Forcée au parricide de Kelekele Lituka
À Kinshasa, Biko est pris sportivement en charge par le champion du monde Kelekele Lituka et, pour sa part, l’homme politique Nendaka Bika décide de le prendre en charge et de l’envoyer en Europe faire carrière. La logique voulut qu’il y aille auréolé du titre de champion du Zaïre qu’il faudrait le disputer à… Kelekele Lituka. Le champion du monde, qui avait au moins le double de son âge, ne se présentera pas sur le ring. Après ce combat, Biko va s’envoler pour Berlin en Allemagne, jadis place forte du catch international.
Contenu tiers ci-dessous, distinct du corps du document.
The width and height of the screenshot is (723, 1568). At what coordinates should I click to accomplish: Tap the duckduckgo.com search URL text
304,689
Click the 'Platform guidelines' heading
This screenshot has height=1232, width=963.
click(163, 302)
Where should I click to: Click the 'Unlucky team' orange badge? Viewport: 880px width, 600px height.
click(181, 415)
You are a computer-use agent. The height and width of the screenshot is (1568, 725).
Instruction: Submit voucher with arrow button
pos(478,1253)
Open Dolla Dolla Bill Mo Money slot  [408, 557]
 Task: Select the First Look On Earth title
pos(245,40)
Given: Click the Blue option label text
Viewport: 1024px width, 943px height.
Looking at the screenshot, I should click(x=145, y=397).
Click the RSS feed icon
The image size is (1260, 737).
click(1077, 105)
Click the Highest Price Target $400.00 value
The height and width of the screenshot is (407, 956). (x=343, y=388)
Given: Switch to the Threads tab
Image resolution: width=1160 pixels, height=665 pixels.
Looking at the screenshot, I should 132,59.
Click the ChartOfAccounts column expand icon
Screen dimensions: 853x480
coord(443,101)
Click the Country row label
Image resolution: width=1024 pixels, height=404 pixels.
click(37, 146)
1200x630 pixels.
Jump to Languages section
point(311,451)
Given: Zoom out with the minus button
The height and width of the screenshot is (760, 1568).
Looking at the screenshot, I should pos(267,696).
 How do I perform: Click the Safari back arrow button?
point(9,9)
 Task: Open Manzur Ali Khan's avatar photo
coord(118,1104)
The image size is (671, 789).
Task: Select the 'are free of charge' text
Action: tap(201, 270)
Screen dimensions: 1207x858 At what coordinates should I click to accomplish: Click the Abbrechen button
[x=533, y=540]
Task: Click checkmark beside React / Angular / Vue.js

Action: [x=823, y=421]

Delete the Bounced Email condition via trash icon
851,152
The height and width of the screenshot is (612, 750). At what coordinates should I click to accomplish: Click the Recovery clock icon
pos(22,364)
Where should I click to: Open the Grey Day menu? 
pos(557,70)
Chaque année, il va faire des tournées dans une quinzaine de pays occidentaux en plus de l’Australie pour tenter d’arracher la couronne mondiale. En vain. Le catcheur congolais est convaincu d’en avoir les capacités sportives et ne supporte plus le système qui « désigne » le champion du monde. Son impatience le pousse à ne plus perdre des combats sur ordre. Lors d’une étape en France, des inconnus vont le menacer dans sa chambre d’hôtel avec une arme à feu. Sa réaction fut radicale : il abandonna le catch, quitta l’Allemagne pour s’installer en Autriche où il va se souvenir qu’il avait brièvement pratiqué la boxe à Kisangani sous la direction de Kwabima Mata Raoul.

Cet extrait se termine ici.